El quinto envío es curva. Foul. Y después Jones pega hit al left field sobre un rectazo de 99. "Su bola rápida es muy dura, y le gusta buscar la esquina de afuera. De modo que me preparé para empujarla. Si te paras en home a tratar de halar rectas muy veloces, quedas demasiado vulnerable a los otros lanzamientos".

Tercer turno:

Desde que se acerca el pentágono, Jones advierte que a Strasburg "se le nota cansado. Su camiseta estaba muy sudada, tenía un color diferente al pantalón. Es un novato que pitchea por primera vez en las condiciones de alta humedad de la ciudad de Atlanta, y ya ha trabajado bastante". A seguidas, Strasburg pierde el home con cuatro envíos sucesivos: cambio, recta de cuatro costuras, y dos sinkers. Jones es transferido a la inicial, y poco después se rompe el empate a cero en el score.

Al final de la charla, Jones asegura al periodista: "Lo que más me empeñé en hacer fue demostrarle que no me preocupaba cuán duro tirara, que en ningún momento podía sentirse cómodo al tratar de dominarme con pitcheos rápidos".

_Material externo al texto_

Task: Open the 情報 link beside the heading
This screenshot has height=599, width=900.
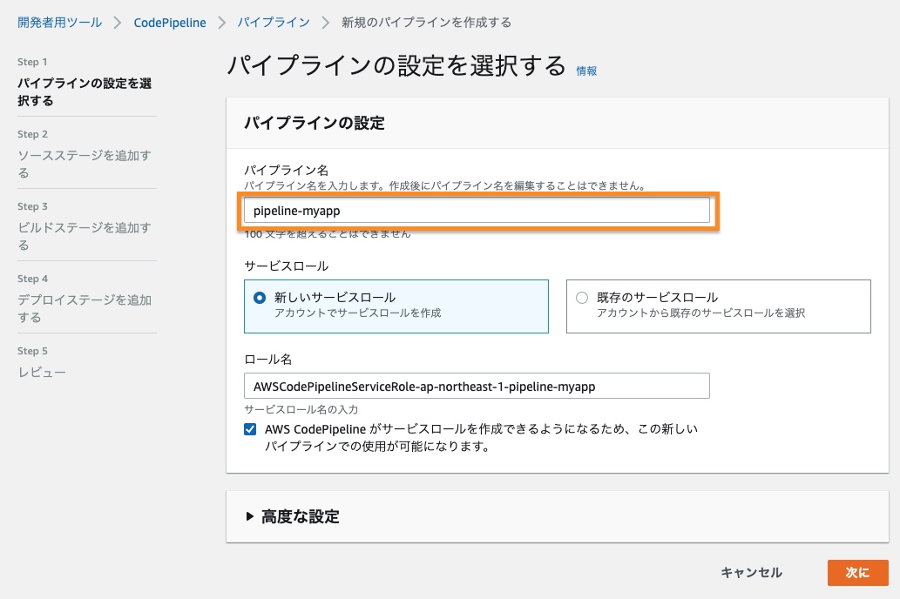Action: 586,71
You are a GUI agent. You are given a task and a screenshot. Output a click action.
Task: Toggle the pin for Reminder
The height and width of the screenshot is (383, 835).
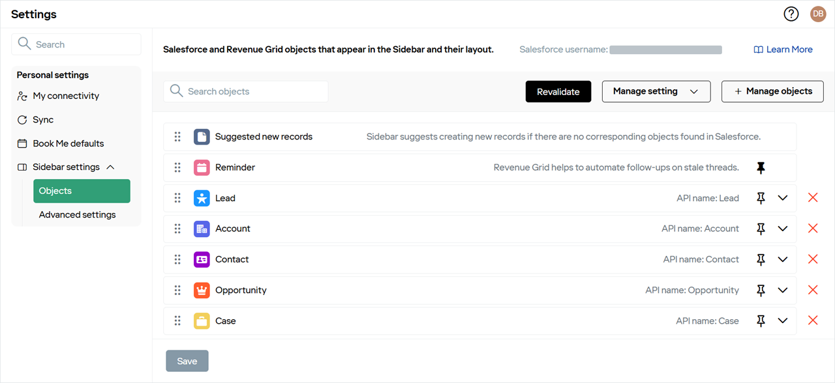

Lo anterior es tan solo un extracto de lo publicado en la revista. Sin embargo, resulta suficiente para evidenciar la tremenda importancia de ejercitar el pensamiento en el momento de batear.

Jones, es verdad, analiza a los pitchers en un cuarto de vídeo, con todas las posibilidades innegables que eso aporta. Pero la computadora no es imprescindible para ello, y la pelota nacional lo sabe bien, porque nuestros diamantes han conocido a personajes que, empleando otros medios, también colocaban bajo lupa al pitcher adversario.

El ejemplo mejor es Miguel Cuevas. El slugger insigne de las primeras Series anotaba en una libreta cada pormenor de su actuación en el juego, especialmente de su desempeño con el barquillo en ristre: allí daba cuenta de los lanzamientos que le había hecho cada serpentinero, con cuál lo habían dominado y con cuál él había conseguido batear eficazmente.

Así, la próxima vez que se enfrentaban, Don Miguel "ya había visto la película" en su humilde libreta mágica de apuntes.